Available records ::
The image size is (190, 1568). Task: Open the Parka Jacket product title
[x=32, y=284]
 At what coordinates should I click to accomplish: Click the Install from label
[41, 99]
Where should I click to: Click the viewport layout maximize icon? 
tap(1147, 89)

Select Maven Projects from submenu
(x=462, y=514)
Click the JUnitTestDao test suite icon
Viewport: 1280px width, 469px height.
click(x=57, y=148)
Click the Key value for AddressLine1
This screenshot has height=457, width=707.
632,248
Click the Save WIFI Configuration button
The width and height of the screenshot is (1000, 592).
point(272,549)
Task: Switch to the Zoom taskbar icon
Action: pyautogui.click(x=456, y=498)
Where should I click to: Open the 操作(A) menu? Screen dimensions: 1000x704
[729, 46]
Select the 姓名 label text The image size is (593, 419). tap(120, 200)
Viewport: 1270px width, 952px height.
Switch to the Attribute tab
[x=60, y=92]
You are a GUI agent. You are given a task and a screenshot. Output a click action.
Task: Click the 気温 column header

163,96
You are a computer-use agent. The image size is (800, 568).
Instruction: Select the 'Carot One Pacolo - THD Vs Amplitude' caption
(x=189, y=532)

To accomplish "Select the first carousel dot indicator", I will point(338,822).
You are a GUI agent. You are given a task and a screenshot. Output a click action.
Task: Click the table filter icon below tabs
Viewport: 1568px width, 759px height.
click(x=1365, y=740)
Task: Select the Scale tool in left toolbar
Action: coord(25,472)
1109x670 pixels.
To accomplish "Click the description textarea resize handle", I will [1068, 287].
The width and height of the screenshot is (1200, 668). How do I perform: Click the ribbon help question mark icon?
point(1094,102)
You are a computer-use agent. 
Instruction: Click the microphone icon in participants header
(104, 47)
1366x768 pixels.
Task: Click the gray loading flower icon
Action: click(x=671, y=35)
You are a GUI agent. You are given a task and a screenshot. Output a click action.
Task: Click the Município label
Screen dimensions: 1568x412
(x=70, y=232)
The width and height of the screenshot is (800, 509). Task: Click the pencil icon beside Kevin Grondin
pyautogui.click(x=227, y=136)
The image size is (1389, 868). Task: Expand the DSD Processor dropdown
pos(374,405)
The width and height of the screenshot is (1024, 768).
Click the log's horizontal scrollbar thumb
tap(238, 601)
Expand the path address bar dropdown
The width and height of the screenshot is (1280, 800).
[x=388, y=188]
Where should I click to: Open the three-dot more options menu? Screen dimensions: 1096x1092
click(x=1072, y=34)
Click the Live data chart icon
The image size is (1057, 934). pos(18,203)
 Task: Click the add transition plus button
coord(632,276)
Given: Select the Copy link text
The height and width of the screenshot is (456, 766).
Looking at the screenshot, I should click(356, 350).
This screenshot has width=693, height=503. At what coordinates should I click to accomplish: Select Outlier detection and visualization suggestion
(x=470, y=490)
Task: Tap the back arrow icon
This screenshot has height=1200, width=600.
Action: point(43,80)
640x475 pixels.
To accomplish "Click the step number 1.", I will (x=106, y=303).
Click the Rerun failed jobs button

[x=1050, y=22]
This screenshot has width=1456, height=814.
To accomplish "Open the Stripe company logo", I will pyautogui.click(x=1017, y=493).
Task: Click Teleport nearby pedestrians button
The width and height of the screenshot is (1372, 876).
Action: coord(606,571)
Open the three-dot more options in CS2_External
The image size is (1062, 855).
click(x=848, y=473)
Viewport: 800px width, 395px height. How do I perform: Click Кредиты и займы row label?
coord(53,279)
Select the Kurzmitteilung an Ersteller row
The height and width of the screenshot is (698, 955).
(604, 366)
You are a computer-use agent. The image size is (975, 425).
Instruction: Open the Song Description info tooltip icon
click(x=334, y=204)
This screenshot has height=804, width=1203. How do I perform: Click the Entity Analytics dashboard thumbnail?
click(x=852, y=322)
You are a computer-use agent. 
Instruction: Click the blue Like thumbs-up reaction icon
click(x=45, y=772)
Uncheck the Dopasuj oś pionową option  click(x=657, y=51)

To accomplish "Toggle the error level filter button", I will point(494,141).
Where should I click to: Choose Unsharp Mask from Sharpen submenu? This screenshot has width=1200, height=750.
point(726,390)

Task prompt ::
Write out each line above with the word "filter".

Solution to this problem ::
Task: Click the table filter icon below tabs
To accomplish "Toggle the error level filter button", I will point(494,141).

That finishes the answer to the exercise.